Wang Qiang, Hopgood James R, Finlayson Neil, Williams Gareth O S, Fernandes Susan, Williams Elvira, Akram Ahsan, Dhaliwal Kevin, Vallejo Marta
Annu Int Conf IEEE Eng Med Biol Soc. 2020 Jul;2020:1891-1894. doi: 10.1109/EMBC44109.2020.9175598.

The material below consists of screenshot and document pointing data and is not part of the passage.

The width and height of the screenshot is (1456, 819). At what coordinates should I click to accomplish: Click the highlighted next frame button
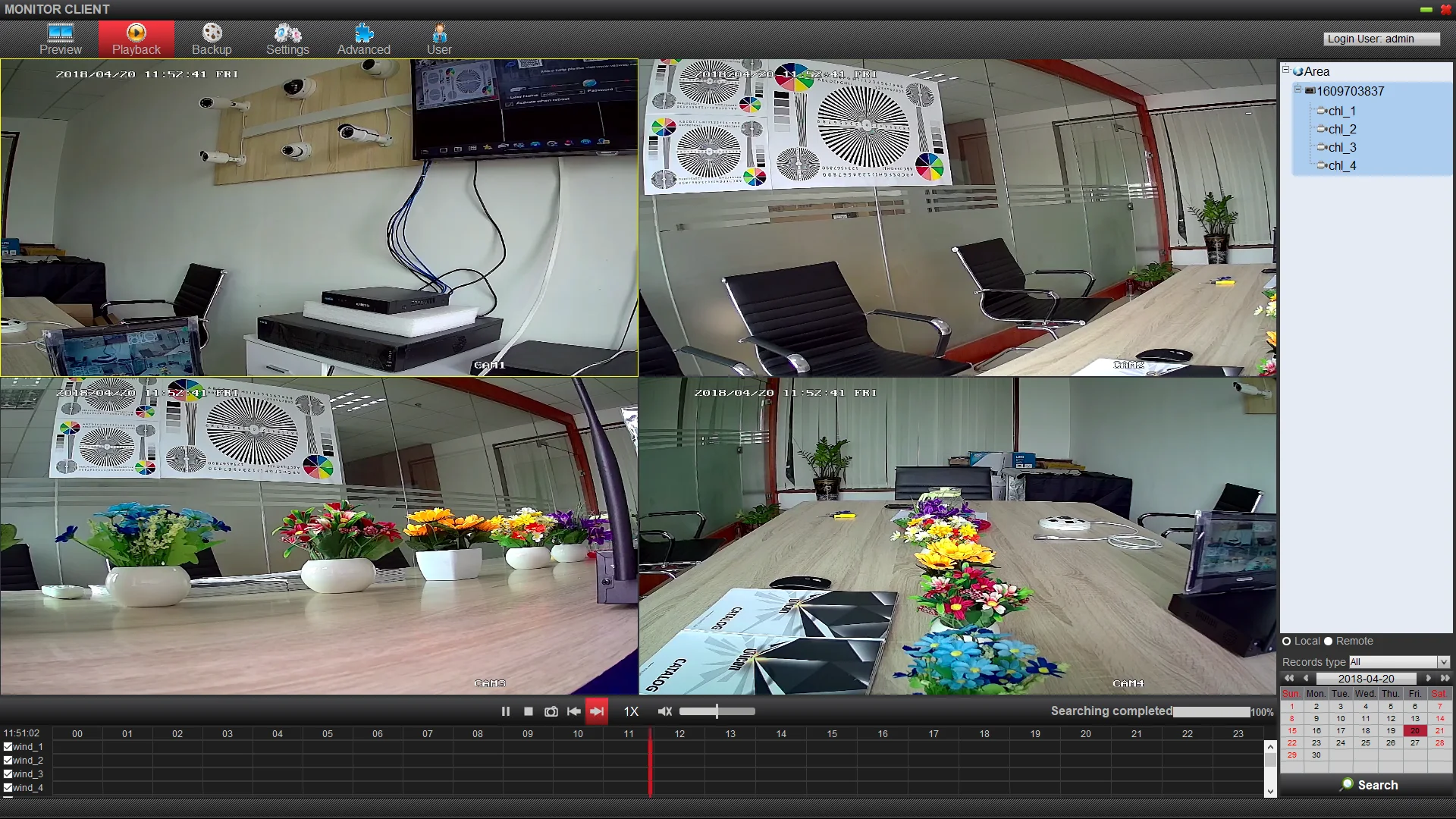[597, 711]
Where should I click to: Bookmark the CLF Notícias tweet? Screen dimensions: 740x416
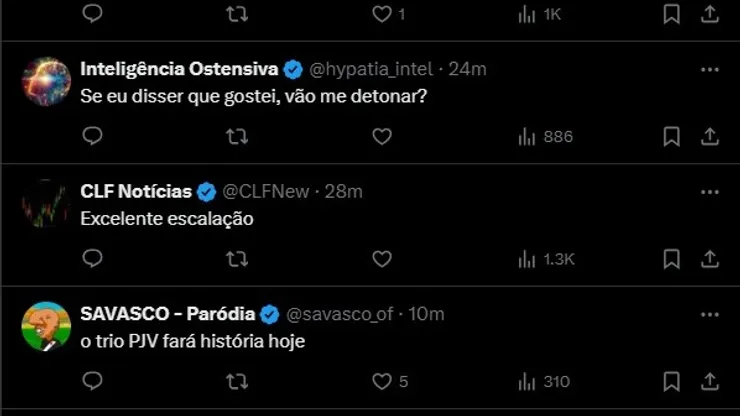(x=672, y=259)
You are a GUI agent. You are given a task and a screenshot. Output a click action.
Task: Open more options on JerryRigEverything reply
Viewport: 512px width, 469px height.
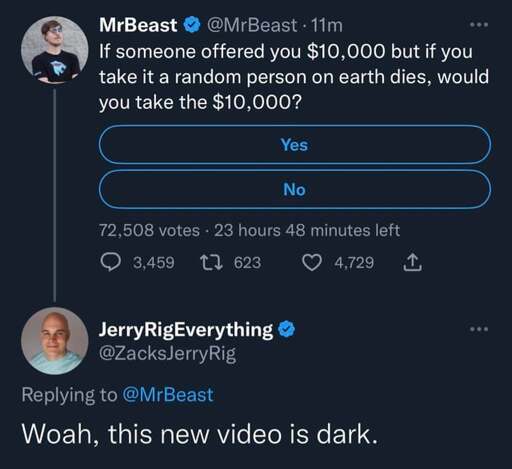[x=479, y=329]
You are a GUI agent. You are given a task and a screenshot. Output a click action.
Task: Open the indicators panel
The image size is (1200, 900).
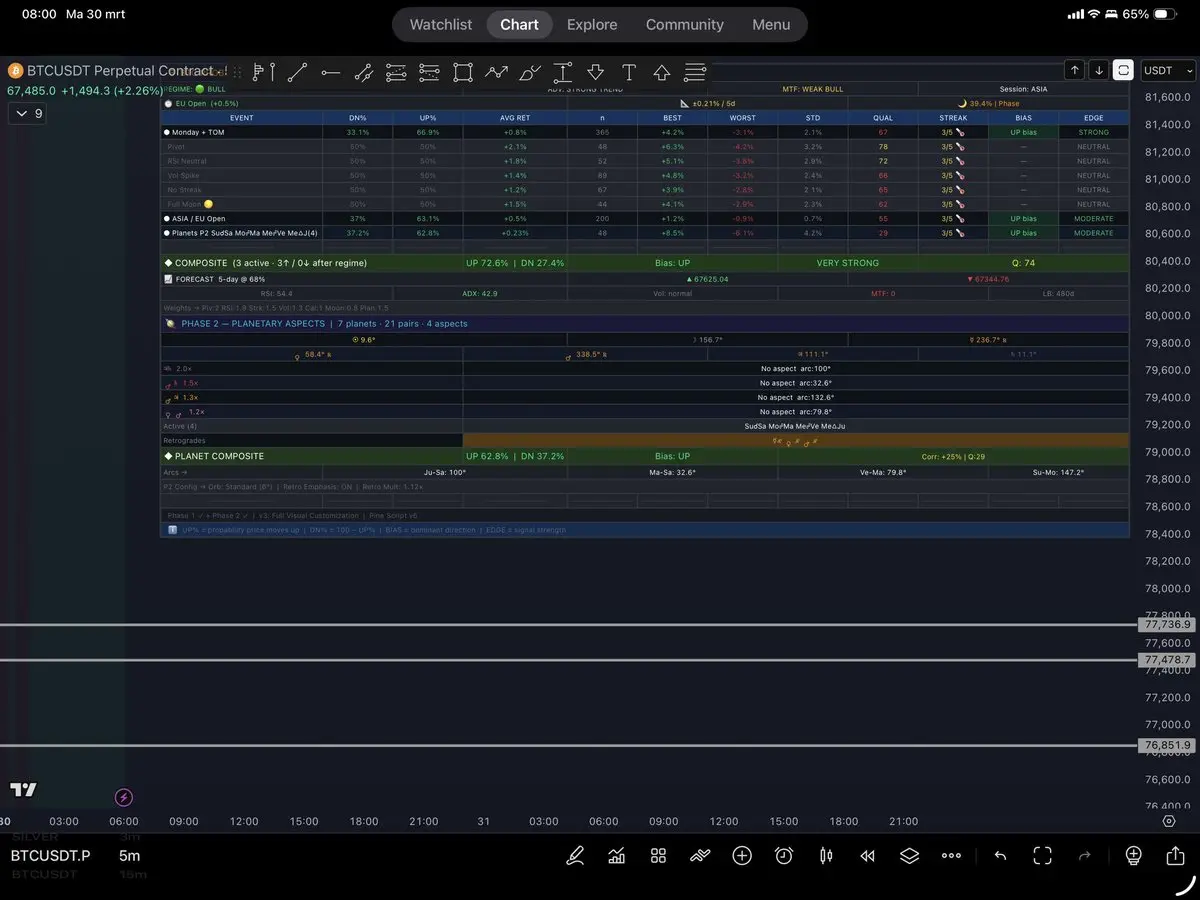(x=617, y=856)
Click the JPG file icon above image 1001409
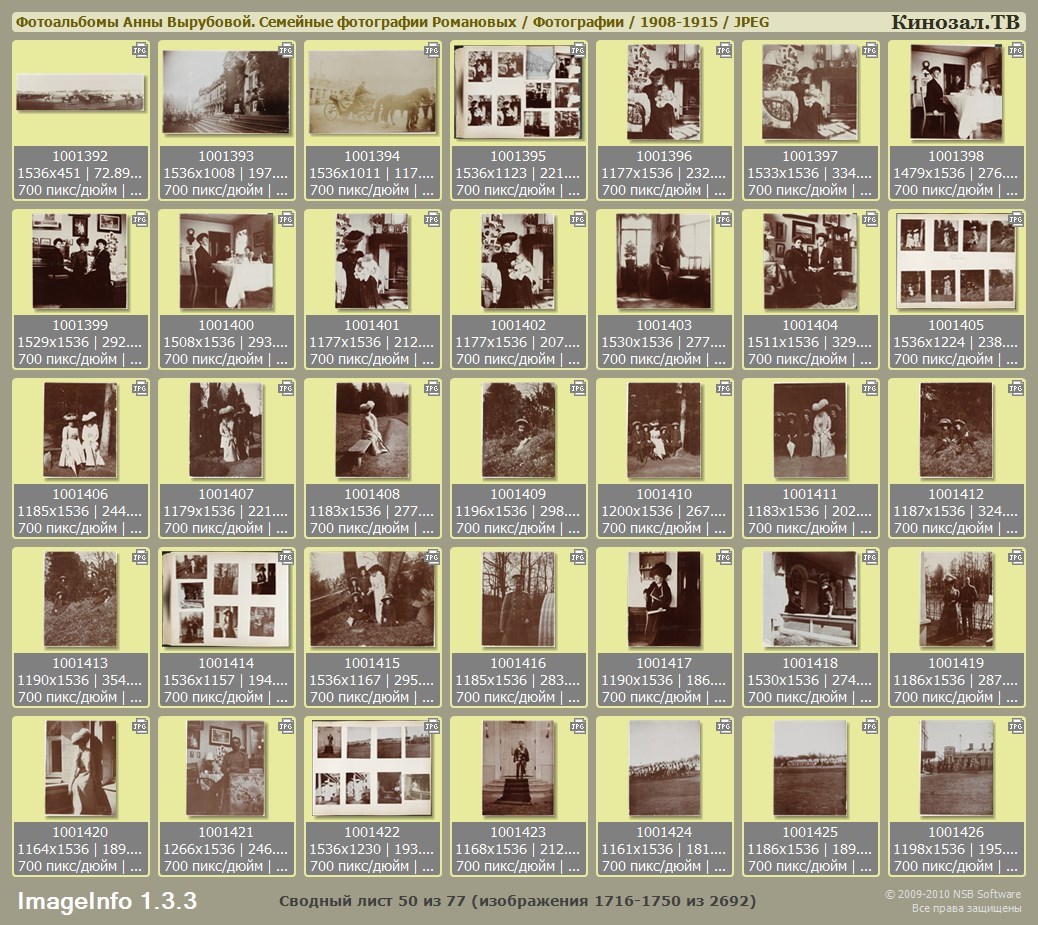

Fluorescence lifetime is effective in discriminating cancerous tissue from normal tissue, but conventional discrimination methods are primarily based on statistical approaches in collaboration with prior knowledge. This paper investigates the application of deep convolutional neural networks (CNNs) for automatic differentiation of ex-vivo human lung cancer via fluorescence lifetime imaging. Around 70,000 fluorescence images from ex-vivo lung tissue of 14 patients were collected by a custom fibre-based fluorescence lifetime imaging endomicroscope. Five state-of-the-art CNN models, namely ResNet, ResNeXt, Inception, Xception, and DenseNet, were trained and tested to derive quantitative results using accuracy, precision, recall, and the area under receiver operating characteristic curve (AUC) as the metrics. The CNNs were firstly evaluated on lifetime images. Since fluorescence lifetime is independent of intensity, further experiments were conducted by stacking intensity and lifetime images together as the input to the CNNs. As the original CNNs were implemented for RGB images, two strategies were applied. One was retaining the CNNs by putting intensity and lifetime images in two different channels and leaving the remaining channel blank. The other was adapting the CNNs for two-channel input. Quantitative results demonstrate that the selected CNNs are considerably superior to conventional machine learning algorithms. Combining intensity and lifetime images introduces noticeable performance gain compared with using lifetime images alone. In addition, the CNNs with intensity-lifetime RGB image is comparable to the modified two-channel CNNs with intensity-lifetime two-channel input for accuracy and AUC, but significantly better for precision and recall.
荧光寿命在区分癌组织和正常组织方面很有效,但传统的区分方法主要基于与先验知识相结合的统计方法。本文研究了深度卷积神经网络(CNN)在通过荧光寿命成像对离体人肺癌进行自动区分中的应用。通过定制的基于光纤的荧光寿命成像内镜收集了14名患者离体肺组织的约70000张荧光图像。使用ResNet、ResNeXt、Inception、Xception和DenseNet这五种最先进的CNN模型进行训练和测试,以准确率、精确率、召回率和受试者操作特征曲线下面积(AUC)作为指标得出定量结果。首先在寿命图像上对CNN进行评估。由于荧光寿命与强度无关,因此通过将强度图像和寿命图像堆叠在一起作为CNN的输入进行了进一步实验。由于原始的CNN是为RGB图像实现的,因此应用了两种策略。一种是将强度图像和寿命图像放入两个不同的通道,其余通道留白,以此保留CNN。另一种是使CNN适用于双通道输入。定量结果表明,所选的CNN明显优于传统的机器学习算法。与单独使用寿命图像相比,将强度图像和寿命图像结合使用可带来显著的性能提升。此外,具有强度 - 寿命RGB图像的CNN在准确率和AUC方面与具有强度 - 寿命双通道输入的改进型双通道CNN相当,但在精确率和召回率方面明显更好。